Artery Research (Nov 2015)
5.2 SOLUBLE RECEPTOR FOR ADVANCED GLYCATION END-PRODUCTS AND AORTIC STIFFNESS IN GENERAL POPULATION
Abstract
It has been suggested that accumulation of advanced glycation end-products (AGE) is involved in several pathophysiological processes in the vessel wall. Soluble isoform of receptor for AGE (sRAGE) acts as a decoy for capturing circulating AGE, prevents them from binding to the cell-surface receptor and protects against the RAGE-AGE axis-elicited processes. We hypothesized that low sRAGE levels might be associated with increased arterial stiffness. In a cross-sectional design, we analyzed 1077 subjects from the Czech population-based study (“Post-MONICA”).

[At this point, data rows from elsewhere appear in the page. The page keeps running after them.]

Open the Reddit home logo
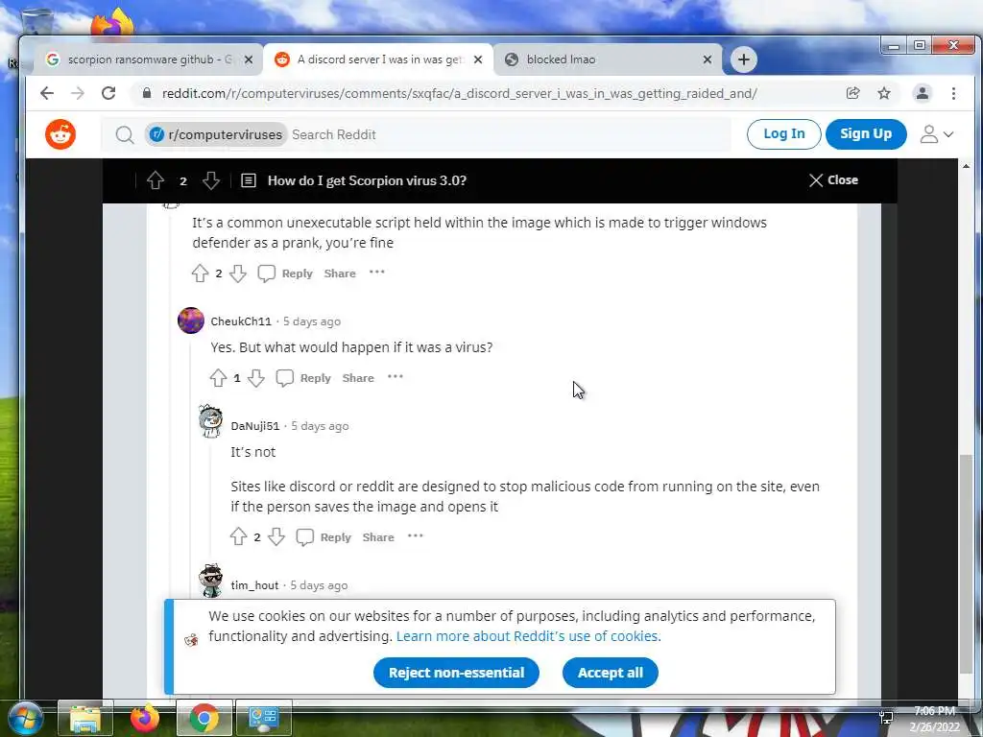 pos(60,134)
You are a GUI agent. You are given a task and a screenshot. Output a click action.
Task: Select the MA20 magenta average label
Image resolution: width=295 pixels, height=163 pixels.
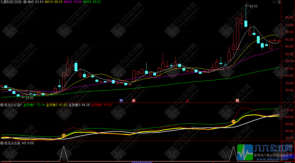click(73, 2)
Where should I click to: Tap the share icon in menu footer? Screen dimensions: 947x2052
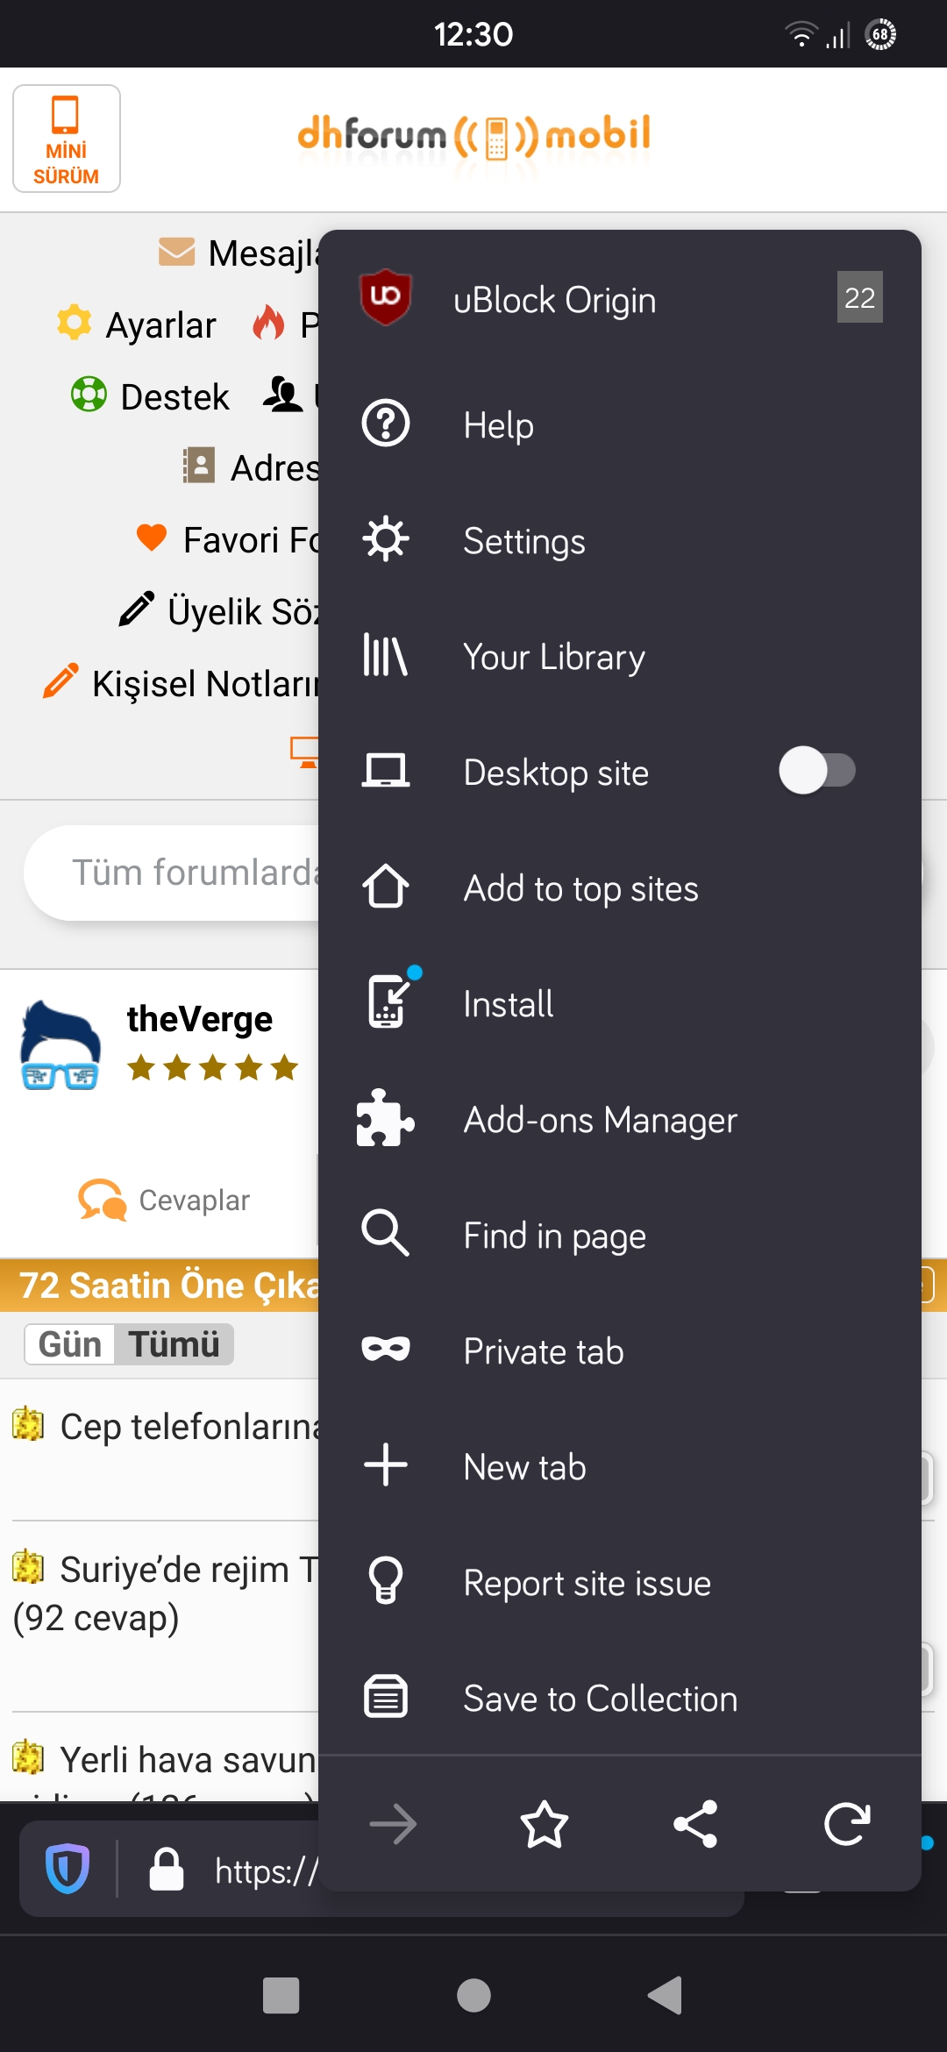pos(695,1825)
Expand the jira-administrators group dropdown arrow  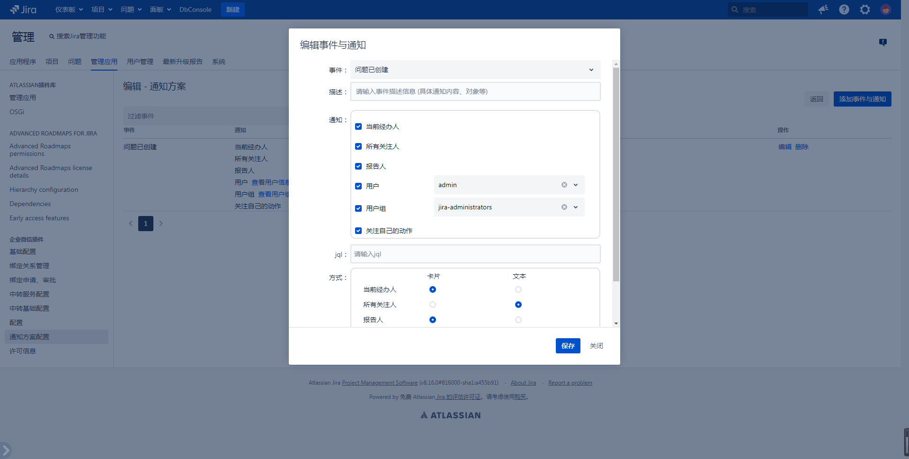coord(576,207)
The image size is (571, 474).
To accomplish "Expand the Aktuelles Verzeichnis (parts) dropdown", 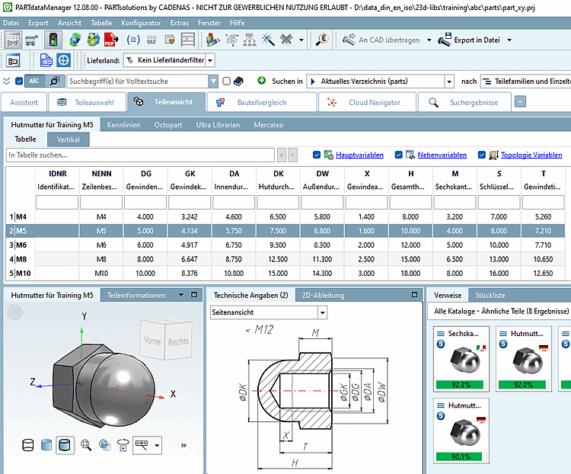I will click(449, 81).
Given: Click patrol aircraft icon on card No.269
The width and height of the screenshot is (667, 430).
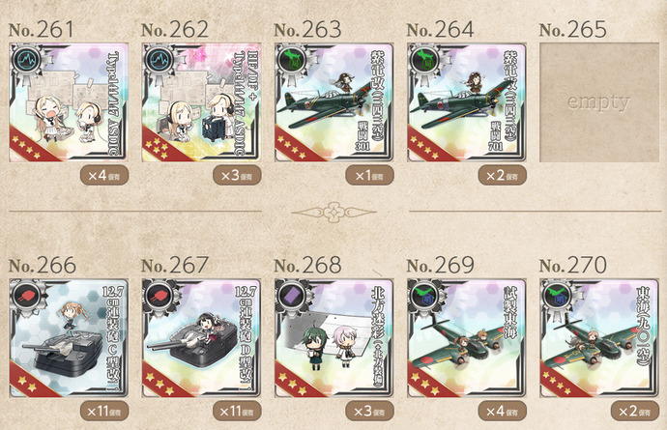Looking at the screenshot, I should [426, 297].
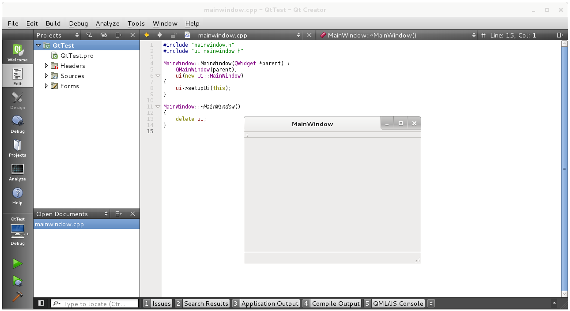
Task: Click the editor vertical scrollbar
Action: [564, 168]
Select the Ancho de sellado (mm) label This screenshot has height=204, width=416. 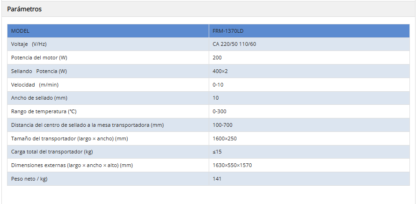pyautogui.click(x=40, y=98)
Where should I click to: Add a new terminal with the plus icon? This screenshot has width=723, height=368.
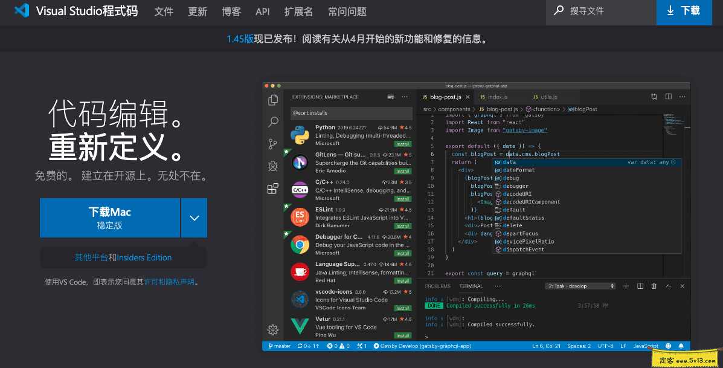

Aortic pulse wave velocity (aPWV) was measured using a Sphygmocor device. sRAGE concentrations were assessed in frozen samples by ELISA methods (R&D Systems). Aortic PWV significantly (p <0.0001) increased across the sRAGE quartiles. After adjustment for all potential confounders, non-diabetic subjects in the bottom quartile of sRAGE (<918 pg/mL) had odds ratio of raised aortic PWV (≥9. m/sec, top quartile), 1.8 (95% CI: 1.19–2.72) with p = 0.006; the association was stronger when only hypertensive non-diabetic individuals were included: odds ratio 2.05 (95%CI: 1.26–3.32) with p = 0.004. In contrast, using similar regression models, low sRAGE was rejected as an independent predictor of raised aortic aPWV in diabetic or in normotensive subjects. In conclusion, low circulating sRAGE was independently associated with increased arterial stiffness in a general population-based sample, but mainly in hypertensive non-diabetic patients. The lack of association in diabetics was probably due to low dispersion of sRAGE values and relatively small number of subjects (9% of the sample).